Similarly, I am at times annoyed by Etheredge’s indifference to the social movements that swirl madly around us all. It is, for instance, impossible for me to watch the progress of Fascismo coolly. I feel grudging admiration for the machine, resentment at the suppression of free speech, bitterness at the cynical pretence of constitutionalism. I cannot, in other words, keep Fascismo out of my life, any more than I can keep out the problems of international relations, German indemnities and the war debts. Etheredge can. He scarcely, I believe, thinks about these things at all; certainly he does not think about them passionately.
In this, I know at heart, I am wrong and he is profoundly right. For it is on my part, and would be on his, a waste of energy to puzzle and think and fume over these questions. Neither he nor I is fitted to cope with them; neither of us can have the faintest influence upon them. And, indeed, gigantic though they loom above the world to-day, they are but ephemeral phenomena. Beneath, far beneath, lies the only truth—the perplexed, troubled, struggling, human soul. Only contact with individuals can have significance, either to them or to oneself. To such relationships and to the beliefs and questions arising from them Etheredge devotes his fine unwasted strength.
The influence he exerts is deep but not wide, and its necessarily narrow range is, in my saner moments, the only thing I hold against him. Here, I think, is a man of rare sympathy, insight and character. Must his influence be exerted only upon the small number of individuals whom he can personally know?
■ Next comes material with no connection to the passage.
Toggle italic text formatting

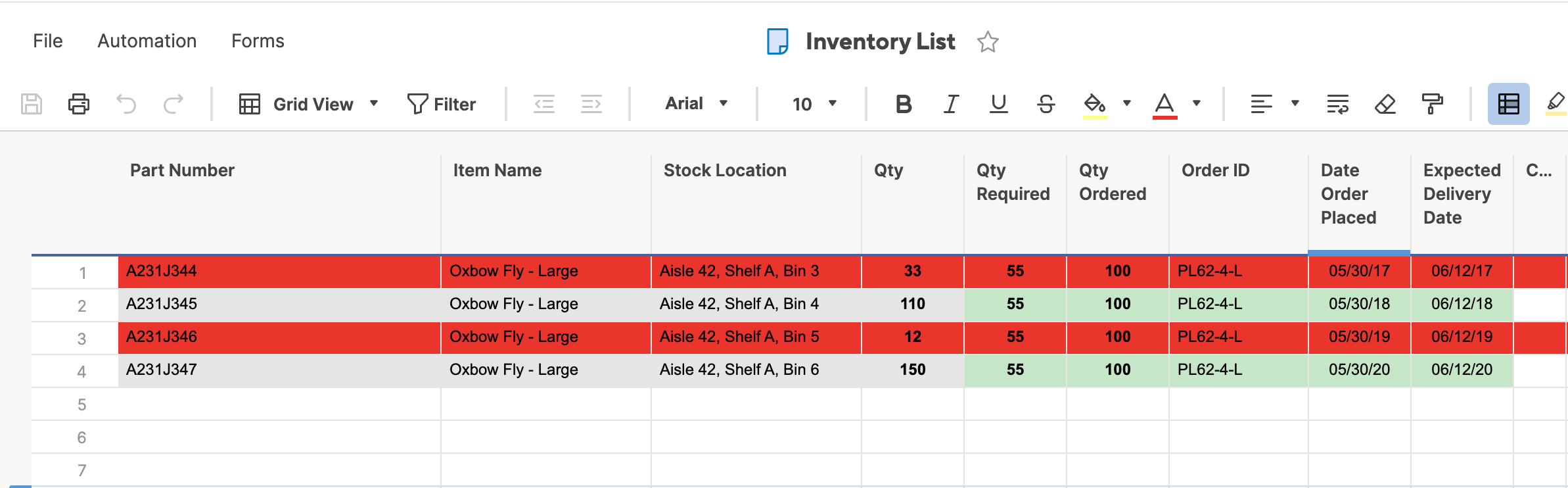click(x=951, y=104)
Well, of course, there are his pictures, at which he works with intense and persistent energy. They must to some extent express his personality, and if the critics who call them good are in the right they will doubtless some day reach a wider circle than that of personal acquaintanceship. But, even so, comparatively few will see them, and of these only a small proportion be able to understand clearly the fine spirit they express. Another insoluble problem.
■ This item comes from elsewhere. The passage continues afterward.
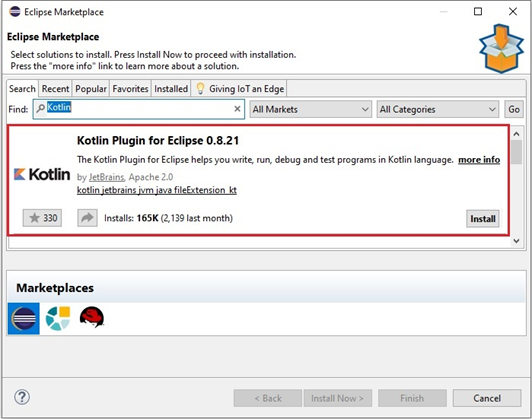Focus the Find search field

coord(139,109)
But, as I meditate upon it, I have a sudden happy suspicion that here, too, I am in the wrong, still believing despite myself in widespread movements, organization and the like. Perhaps, after all, the finest and most hopeful thing about an apparently sorry world is that over its surface are sparsely strewn men and women of matured developed charm or intelligence or perception, who exert unconsciously the influence of their personality on those in immediate touch with them. Why expect or ask for more than this? And, certainly, if some of these can only attain full self-development through living in another country than their own, for their sake we can well afford to disregard the larger number of silly snobs and rose-garden idlers that such a life creates.